Wednesday, September 13, 2006

And Dooce Called It, "The State of My Weight"

One of the phenomenal blogs that I read is dooce.com. Dooce is irreverent, honest, wickedly funny, and wise beyond words. I've been rereading Dooce chronicles from her pregnancy in the Dooce archives and found a brilliant post which she called "The State of My Weight." She bemoaned the many pregnancy books which go on and on and on in an incredibly prissy tone about how imperative it is that one not gain too much weight in the first trimester, and how incredibly annoying said books are because most women in the first trimester cannot keep anything down their throats long enough to convert to actual caloric gains.

In the first trimester, I have learned, it is a crapshoot. Eat what you can. Fend for yourself. Who knows what will stick (case in point, the greasy Quarter Pounder with cheese and large fries from McDonalds did NOT make me puke. However, the healthy watermelon and green beans barely hit my esophagus before they were rejected...go figure!). I am actually at a negative weight gain in the ten weeks of this pregnancy, despite the fact that I can no longer squeeze into my favorite jeans. So, dammit, I'll eat the Quarter Pounder, prissy pregnancy book. So there.

However, there is a larger truth here which I need to address. And I speak it in all seriousness and with all vulnerability. I am afraid of gaining too much weight. Throughout my life I believe I have flirted with an eating disorder. I have never starved myself, or exercised to oblivion, or thrown up purposefully. But, I have learned that sometimes eating disorders come through an unhealthy obsession and focus on what one eats, and perhaps I am like many other American women who struggle in this realm.

I am a feminist. I hate what our culture does to dupe women into believing that they have to be a certain size. I hate the airbrushed images which flood through the television, and magazines, and other print media. I hate that food has become an object to which we assign moral values (how many times have you heard someone say, "I'll pay for this tomorrow. This cake is so sinful!"). I work tirelessly at reinforcing positive self-image into my step-daughters and in hiding from them my own "body issues." Frankly, It embarrasses me that I care about weight and body shape. And it shames me that at a time in my life when my body is nourishing another life I worry about being too "fat."

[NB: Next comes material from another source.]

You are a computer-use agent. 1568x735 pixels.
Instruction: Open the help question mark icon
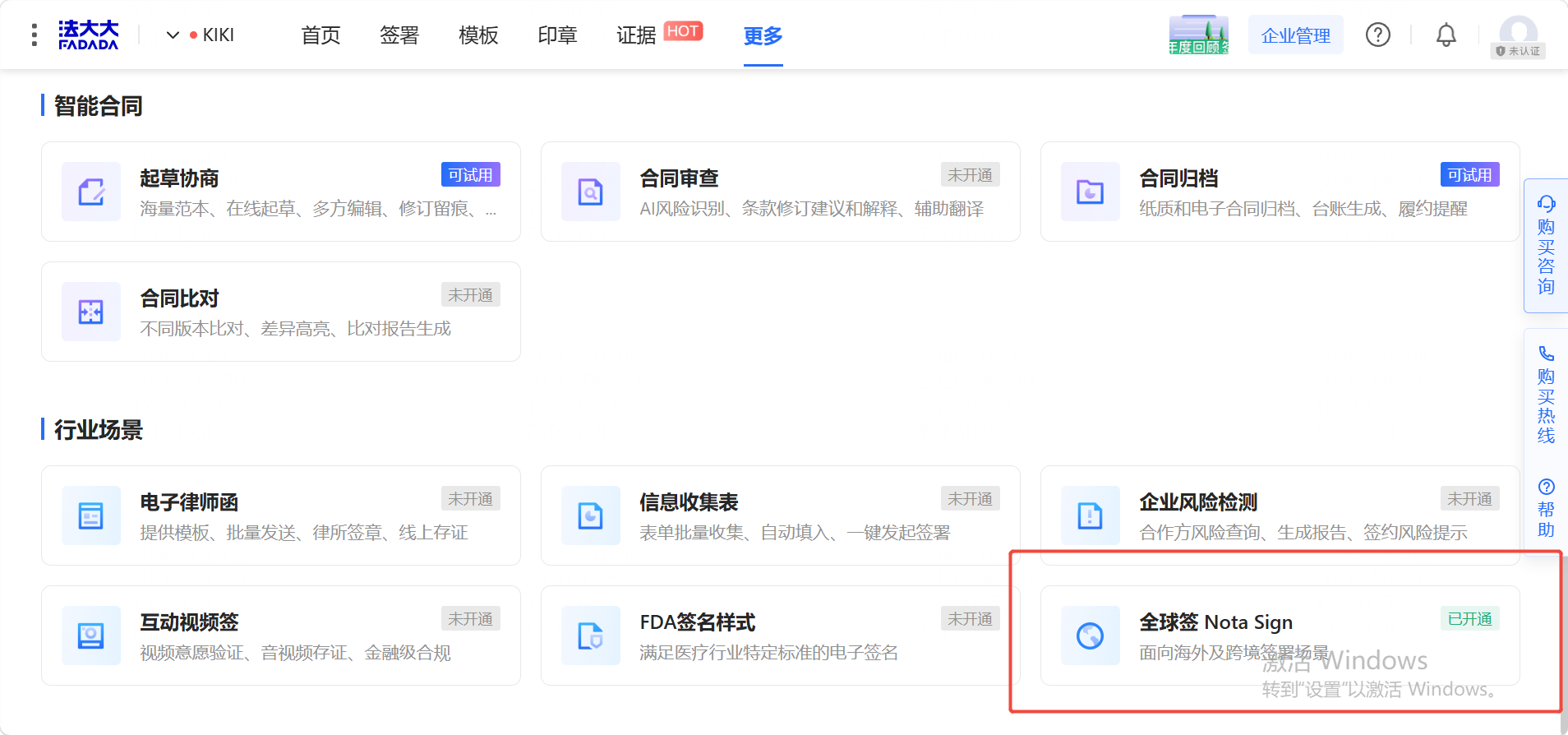(1377, 35)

This pregnancy is an utter gift from God and I am blessed to be able to carry a child. I know this. But the broken and damaged parts of me need to be reprogrammed through grace and I am slowly, and carefully learning to embrace my body as it is, rounded and whole. But, again, my confession to each of you is that this is still hard for me.

It is time for me to practice a radical acceptance, because this is no longer just about me. But sometimes I don't even know how to begin.


7 comments:

Pink Shoes said...

You will be in my thoughts and prayers as your pregnancy continues. Your words rang true and clear, and struck a chord with some of my own.

Anonymous said...

I say eat what your body tells you to eat - there's got to be a reason for it.

Yes, you will also be in my prayers during this time.

BTW, I had HEARD of Dooce, but never had seen her blog. Thanks for sharing that - I know why she is popular now!

"imagine the darkness in love with the light." said...

yes. i agree. i too have body issues. my prayers and thoughts as you go through.

Anonymous said...

I dealt with those same feeling when I was pregnant. In fact, I was a bit overweight when I became pregnant for the first time. Pregnancy brought up all my food issues.

But, the pleasure of being a parent (mixed with the occasional pain of it too) is worth dealing with my crazy body issues.

When I was pregnant with my son, I ate pop tarts (strawberry with frosting only!) for the first trimester. That's all I could stomach. And he turned out ok (but has a bit of a sweet tooth!)

Blessings on you and the little one inside of you.

Contemplative Chaplain said...

Oh my God, Amy...I have been the pickiest eater and can find very little to satisfy me, and then you mention the poptarts and I think..."Oh My God, manna from heaven!" Perhaps my first authentic pregnancy craving...

Gannet Girl said...

Ummm...I puked through both pregnancies. May I suggest, in addition to McDonald's (yep, it stays down), Alpha Bits cereal and baked potatoes. (Produced 40+ week twins for me.) Forget anything green and healthy. Forget prenatal vitamins. That stuff about tea and Melba toast before you get out of bed? Obviously a solution proposed by women who have NO IDEA. The good thing is that the puking will probably end soon. And if it doesn't, then the good thing is that, no matter how entranced you are by the developments of pregnancy, you will be deliriously happy to get your body back to yourself, and you can eat all the ice cream you want while you are nursing.

Erin MacPherson said...

Christen-

Your blog is great.... I know it's so hard to be sick and pregnant. I threw up the entire nine months with my son and thought I was going to die. Still, it was all worth it when he was born!

I'm a content editor for Parents Connect, a national parenting website owned by Nickelodeon. I'd like to quote this blog entry on our site. Of course, I'll link to it and give you the credit.